DATA SECTION =
· · ·

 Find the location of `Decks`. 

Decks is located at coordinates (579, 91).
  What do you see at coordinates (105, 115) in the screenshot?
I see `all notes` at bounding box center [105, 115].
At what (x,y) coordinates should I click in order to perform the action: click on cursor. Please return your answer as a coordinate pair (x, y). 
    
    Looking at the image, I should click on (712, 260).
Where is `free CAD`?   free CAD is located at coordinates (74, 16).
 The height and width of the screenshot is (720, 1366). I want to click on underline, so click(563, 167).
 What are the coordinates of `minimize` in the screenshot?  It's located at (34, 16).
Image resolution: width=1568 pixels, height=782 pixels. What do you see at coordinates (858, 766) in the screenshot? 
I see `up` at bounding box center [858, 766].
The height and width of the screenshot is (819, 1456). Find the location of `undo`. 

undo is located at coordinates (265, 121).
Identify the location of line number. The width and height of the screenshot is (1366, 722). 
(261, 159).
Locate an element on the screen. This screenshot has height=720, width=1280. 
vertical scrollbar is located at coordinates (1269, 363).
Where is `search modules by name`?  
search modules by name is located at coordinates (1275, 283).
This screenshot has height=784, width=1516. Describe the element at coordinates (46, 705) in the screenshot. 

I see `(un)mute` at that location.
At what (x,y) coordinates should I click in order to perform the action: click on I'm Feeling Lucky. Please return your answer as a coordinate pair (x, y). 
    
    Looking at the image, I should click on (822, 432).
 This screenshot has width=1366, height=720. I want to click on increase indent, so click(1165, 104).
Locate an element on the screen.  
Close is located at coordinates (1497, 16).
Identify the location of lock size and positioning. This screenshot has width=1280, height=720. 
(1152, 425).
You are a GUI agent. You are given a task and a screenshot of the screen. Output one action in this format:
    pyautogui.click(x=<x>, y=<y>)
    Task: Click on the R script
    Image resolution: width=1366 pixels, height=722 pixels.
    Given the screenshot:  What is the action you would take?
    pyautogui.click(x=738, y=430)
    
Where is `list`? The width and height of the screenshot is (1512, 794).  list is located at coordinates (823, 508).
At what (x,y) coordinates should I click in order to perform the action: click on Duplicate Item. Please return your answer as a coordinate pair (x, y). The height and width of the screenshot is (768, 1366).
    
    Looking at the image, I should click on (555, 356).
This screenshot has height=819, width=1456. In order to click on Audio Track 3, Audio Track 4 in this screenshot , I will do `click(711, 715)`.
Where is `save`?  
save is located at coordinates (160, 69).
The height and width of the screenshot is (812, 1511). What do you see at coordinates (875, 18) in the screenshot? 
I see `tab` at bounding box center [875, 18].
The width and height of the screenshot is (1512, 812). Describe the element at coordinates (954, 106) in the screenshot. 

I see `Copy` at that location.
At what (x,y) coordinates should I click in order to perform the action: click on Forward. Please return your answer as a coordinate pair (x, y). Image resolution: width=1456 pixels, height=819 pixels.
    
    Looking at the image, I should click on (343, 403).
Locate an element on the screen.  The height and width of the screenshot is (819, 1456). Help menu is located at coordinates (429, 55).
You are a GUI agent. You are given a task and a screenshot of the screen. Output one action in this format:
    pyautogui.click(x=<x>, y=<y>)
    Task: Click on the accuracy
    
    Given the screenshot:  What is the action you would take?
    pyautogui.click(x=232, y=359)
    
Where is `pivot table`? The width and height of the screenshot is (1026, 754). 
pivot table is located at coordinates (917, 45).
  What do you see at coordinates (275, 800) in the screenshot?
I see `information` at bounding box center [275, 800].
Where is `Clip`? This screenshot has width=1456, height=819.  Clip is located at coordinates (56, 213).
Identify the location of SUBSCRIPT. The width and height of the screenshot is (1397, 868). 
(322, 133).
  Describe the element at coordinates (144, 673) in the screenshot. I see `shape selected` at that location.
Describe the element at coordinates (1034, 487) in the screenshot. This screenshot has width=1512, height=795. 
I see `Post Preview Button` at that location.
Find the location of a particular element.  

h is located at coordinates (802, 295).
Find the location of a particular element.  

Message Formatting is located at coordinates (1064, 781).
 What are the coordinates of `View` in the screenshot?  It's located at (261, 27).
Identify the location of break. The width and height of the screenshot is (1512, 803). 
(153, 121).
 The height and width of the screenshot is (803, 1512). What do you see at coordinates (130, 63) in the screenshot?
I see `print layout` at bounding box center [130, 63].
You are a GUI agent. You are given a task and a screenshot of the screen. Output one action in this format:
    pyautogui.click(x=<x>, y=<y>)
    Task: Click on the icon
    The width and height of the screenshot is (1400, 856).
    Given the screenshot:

· · ·

Please revise the items above, putting "Determine" in place of "Identify" each time it appears and leaving everything else as it is.

 Find the location of `Decks`. 

Decks is located at coordinates (579, 91).
  What do you see at coordinates (105, 115) in the screenshot?
I see `all notes` at bounding box center [105, 115].
At what (x,y) coordinates should I click in order to perform the action: click on cursor. Please return your answer as a coordinate pair (x, y). 
    
    Looking at the image, I should click on (712, 260).
Where is `free CAD`?   free CAD is located at coordinates (74, 16).
 The height and width of the screenshot is (720, 1366). I want to click on underline, so click(563, 167).
 What are the coordinates of `minimize` in the screenshot?  It's located at (34, 16).
Image resolution: width=1568 pixels, height=782 pixels. What do you see at coordinates (858, 766) in the screenshot? 
I see `up` at bounding box center [858, 766].
The height and width of the screenshot is (819, 1456). Find the location of `undo`. 

undo is located at coordinates (265, 121).
Determine the location of line number. The width and height of the screenshot is (1366, 722). 
(261, 159).
Locate an element on the screen. This screenshot has height=720, width=1280. 
vertical scrollbar is located at coordinates (1269, 363).
Where is `search modules by name`?  
search modules by name is located at coordinates (1275, 283).
This screenshot has height=784, width=1516. Describe the element at coordinates (46, 705) in the screenshot. 

I see `(un)mute` at that location.
At what (x,y) coordinates should I click in order to perform the action: click on I'm Feeling Lucky. Please return your answer as a coordinate pair (x, y). 
    
    Looking at the image, I should click on (822, 432).
 This screenshot has width=1366, height=720. I want to click on increase indent, so click(1165, 104).
Locate an element on the screen.  
Close is located at coordinates (1497, 16).
Determine the location of lock size and positioning. This screenshot has width=1280, height=720. 
(1152, 425).
You are a GUI agent. You are given a task and a screenshot of the screen. Output one action in this format:
    pyautogui.click(x=<x>, y=<y>)
    Task: Click on the R script
    Image resolution: width=1366 pixels, height=722 pixels.
    Given the screenshot:  What is the action you would take?
    pyautogui.click(x=738, y=430)
    
Where is `list`? The width and height of the screenshot is (1512, 794).  list is located at coordinates (823, 508).
At what (x,y) coordinates should I click in order to perform the action: click on Duplicate Item. Please return your answer as a coordinate pair (x, y). The height and width of the screenshot is (768, 1366).
    
    Looking at the image, I should click on (555, 356).
This screenshot has height=819, width=1456. In order to click on Audio Track 3, Audio Track 4 in this screenshot , I will do `click(711, 715)`.
Where is `save`?  
save is located at coordinates (160, 69).
The height and width of the screenshot is (812, 1511). What do you see at coordinates (875, 18) in the screenshot? 
I see `tab` at bounding box center [875, 18].
The width and height of the screenshot is (1512, 812). Describe the element at coordinates (954, 106) in the screenshot. 

I see `Copy` at that location.
At what (x,y) coordinates should I click in order to perform the action: click on Forward. Please return your answer as a coordinate pair (x, y). Image resolution: width=1456 pixels, height=819 pixels.
    
    Looking at the image, I should click on (343, 403).
Locate an element on the screen.  The height and width of the screenshot is (819, 1456). Help menu is located at coordinates (429, 55).
You are a GUI agent. You are given a task and a screenshot of the screen. Output one action in this format:
    pyautogui.click(x=<x>, y=<y>)
    Task: Click on the accuracy
    
    Given the screenshot:  What is the action you would take?
    pyautogui.click(x=232, y=359)
    
Where is `pivot table`? The width and height of the screenshot is (1026, 754). 
pivot table is located at coordinates (917, 45).
  What do you see at coordinates (275, 800) in the screenshot?
I see `information` at bounding box center [275, 800].
Where is `Clip`? This screenshot has width=1456, height=819.  Clip is located at coordinates (56, 213).
Determine the location of SUBSCRIPT. The width and height of the screenshot is (1397, 868). 
(322, 133).
  Describe the element at coordinates (144, 673) in the screenshot. I see `shape selected` at that location.
Describe the element at coordinates (1034, 487) in the screenshot. This screenshot has width=1512, height=795. 
I see `Post Preview Button` at that location.
Find the location of a particular element.  

h is located at coordinates (802, 295).
Find the location of a particular element.  

Message Formatting is located at coordinates (1064, 781).
 What are the coordinates of `View` in the screenshot?  It's located at (261, 27).
Determine the location of break. The width and height of the screenshot is (1512, 803). 
(153, 121).
 The height and width of the screenshot is (803, 1512). What do you see at coordinates (130, 63) in the screenshot?
I see `print layout` at bounding box center [130, 63].
You are a GUI agent. You are given a task and a screenshot of the screen. Output one action in this format:
    pyautogui.click(x=<x>, y=<y>)
    Task: Click on the icon
    The width and height of the screenshot is (1400, 856).
    Given the screenshot:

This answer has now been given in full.